Your answer should be only the lines below from the one with "The width and height of the screenshot is (753, 554)." to the one with "Task: Click the - 4,95 EUR header amount", repeated exactly, ends included.

Segment Start: RECORDED DATA

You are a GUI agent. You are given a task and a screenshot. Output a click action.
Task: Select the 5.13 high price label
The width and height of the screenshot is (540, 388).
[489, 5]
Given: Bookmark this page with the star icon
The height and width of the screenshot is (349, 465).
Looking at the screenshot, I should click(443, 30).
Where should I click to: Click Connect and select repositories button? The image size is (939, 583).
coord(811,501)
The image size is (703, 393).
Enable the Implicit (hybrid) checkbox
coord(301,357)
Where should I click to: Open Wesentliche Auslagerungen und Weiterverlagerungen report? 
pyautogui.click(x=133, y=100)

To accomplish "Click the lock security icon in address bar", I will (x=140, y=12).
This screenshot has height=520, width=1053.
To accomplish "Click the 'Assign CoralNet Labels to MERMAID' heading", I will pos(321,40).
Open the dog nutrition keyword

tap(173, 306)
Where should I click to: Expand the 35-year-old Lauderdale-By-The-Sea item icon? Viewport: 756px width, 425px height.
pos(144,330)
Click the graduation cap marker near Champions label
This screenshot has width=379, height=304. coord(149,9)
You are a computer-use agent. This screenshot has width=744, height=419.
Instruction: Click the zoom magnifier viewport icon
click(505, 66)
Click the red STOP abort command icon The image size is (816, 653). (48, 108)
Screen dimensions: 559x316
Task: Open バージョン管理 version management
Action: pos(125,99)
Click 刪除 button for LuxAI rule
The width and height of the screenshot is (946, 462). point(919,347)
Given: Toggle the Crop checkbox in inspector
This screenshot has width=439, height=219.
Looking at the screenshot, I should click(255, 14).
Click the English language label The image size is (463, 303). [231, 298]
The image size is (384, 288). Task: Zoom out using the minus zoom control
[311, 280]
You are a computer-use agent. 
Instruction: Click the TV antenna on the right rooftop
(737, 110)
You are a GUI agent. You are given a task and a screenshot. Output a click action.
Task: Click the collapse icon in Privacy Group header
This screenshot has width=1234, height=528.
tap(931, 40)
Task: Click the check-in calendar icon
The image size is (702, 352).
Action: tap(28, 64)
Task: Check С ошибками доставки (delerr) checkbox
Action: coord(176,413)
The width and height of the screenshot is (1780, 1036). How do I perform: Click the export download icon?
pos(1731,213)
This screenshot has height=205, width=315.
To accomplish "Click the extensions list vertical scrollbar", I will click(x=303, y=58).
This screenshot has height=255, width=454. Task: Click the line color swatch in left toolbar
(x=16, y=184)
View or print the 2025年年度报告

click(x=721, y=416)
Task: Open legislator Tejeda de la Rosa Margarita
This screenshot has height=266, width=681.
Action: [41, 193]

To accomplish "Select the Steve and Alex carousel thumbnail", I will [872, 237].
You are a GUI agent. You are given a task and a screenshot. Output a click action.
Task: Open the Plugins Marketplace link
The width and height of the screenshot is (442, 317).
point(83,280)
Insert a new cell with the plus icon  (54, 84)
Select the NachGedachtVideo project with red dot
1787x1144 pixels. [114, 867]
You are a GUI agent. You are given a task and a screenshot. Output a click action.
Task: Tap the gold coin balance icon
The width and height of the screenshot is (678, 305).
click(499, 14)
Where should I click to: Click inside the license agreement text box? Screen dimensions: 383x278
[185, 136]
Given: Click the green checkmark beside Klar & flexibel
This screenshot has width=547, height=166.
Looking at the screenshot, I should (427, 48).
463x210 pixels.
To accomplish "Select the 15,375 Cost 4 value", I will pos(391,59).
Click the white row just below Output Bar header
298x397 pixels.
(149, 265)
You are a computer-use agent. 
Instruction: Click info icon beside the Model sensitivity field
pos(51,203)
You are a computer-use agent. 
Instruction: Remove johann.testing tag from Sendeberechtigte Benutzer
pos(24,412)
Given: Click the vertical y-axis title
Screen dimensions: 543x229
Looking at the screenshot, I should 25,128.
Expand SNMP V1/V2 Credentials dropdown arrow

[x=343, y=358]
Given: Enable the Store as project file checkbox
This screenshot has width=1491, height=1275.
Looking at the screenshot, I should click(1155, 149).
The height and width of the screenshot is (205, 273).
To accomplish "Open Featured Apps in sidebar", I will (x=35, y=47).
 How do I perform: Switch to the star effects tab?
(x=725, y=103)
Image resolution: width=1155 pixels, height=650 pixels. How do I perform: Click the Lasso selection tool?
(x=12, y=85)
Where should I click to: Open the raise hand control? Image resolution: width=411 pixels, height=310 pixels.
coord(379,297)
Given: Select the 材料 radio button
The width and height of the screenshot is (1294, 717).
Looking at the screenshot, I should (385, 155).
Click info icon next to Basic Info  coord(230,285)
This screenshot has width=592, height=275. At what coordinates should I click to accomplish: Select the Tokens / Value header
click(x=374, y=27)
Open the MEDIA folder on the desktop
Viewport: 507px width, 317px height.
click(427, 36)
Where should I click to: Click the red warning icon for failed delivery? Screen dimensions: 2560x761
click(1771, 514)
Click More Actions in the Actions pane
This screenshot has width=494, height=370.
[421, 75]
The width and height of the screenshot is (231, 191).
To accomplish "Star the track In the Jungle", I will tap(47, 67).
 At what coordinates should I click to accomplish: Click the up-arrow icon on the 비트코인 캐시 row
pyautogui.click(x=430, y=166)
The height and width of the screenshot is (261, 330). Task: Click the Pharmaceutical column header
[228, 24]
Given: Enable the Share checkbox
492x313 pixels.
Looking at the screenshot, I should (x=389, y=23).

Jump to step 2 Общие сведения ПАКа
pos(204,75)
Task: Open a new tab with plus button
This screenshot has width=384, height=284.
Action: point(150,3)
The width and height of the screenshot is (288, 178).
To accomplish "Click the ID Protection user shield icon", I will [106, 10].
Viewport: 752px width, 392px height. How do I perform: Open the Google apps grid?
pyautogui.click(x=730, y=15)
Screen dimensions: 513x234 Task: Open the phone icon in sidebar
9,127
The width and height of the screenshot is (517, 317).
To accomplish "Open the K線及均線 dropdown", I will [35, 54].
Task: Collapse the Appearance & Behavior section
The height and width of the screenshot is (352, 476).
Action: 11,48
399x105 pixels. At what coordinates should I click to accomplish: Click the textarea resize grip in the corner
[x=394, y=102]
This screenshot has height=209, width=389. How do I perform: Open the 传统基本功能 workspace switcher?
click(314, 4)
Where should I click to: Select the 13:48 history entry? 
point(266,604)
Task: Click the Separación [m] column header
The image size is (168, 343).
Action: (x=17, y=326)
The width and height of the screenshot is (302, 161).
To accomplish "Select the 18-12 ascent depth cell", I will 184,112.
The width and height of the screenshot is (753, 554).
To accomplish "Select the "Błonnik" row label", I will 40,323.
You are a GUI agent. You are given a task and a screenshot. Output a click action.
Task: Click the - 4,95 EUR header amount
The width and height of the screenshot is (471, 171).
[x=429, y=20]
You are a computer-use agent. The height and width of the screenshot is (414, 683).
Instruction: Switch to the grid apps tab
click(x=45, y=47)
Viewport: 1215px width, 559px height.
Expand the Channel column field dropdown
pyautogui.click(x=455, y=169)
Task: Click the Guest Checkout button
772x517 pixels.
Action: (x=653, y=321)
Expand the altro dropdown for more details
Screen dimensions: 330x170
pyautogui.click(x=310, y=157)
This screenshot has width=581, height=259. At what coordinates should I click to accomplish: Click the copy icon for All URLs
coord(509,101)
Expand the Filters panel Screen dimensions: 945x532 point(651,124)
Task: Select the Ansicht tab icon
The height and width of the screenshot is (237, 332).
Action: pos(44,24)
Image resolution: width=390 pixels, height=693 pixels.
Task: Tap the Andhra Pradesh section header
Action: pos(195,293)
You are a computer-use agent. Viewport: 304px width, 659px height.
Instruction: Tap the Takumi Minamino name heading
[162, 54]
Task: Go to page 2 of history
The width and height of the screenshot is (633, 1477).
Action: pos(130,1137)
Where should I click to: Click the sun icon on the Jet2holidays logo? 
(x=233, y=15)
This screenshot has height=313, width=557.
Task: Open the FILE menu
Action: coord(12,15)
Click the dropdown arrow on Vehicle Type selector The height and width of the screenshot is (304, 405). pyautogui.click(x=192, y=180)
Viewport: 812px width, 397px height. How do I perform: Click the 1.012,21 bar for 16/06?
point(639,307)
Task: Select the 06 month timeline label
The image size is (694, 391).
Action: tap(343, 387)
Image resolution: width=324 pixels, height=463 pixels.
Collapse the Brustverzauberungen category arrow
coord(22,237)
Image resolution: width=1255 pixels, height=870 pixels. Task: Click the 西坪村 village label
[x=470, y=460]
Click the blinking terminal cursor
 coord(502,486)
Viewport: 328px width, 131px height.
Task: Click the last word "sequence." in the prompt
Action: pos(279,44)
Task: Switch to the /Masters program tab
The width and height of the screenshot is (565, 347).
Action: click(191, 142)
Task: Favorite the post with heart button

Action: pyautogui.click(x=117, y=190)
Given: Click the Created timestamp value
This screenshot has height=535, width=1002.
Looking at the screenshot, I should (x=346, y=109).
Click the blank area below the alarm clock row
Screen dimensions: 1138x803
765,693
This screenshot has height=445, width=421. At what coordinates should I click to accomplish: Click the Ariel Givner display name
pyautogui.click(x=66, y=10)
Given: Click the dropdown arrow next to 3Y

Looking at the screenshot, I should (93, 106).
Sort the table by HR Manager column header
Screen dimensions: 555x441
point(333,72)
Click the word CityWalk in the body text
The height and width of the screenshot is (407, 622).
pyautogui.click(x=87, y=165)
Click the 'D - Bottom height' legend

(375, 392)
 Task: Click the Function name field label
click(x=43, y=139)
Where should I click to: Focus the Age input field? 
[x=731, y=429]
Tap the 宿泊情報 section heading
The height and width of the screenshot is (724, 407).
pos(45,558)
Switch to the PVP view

Segment End: RECORDED DATA

• WRITTEN RESPONSE:
The width and height of the screenshot is (753, 554).
To accomplish "Select the "Błonnik" row label", I will 40,323.
You are a GUI agent. You are given a task and a screenshot. Output a click action.
Task: Click the - 4,95 EUR header amount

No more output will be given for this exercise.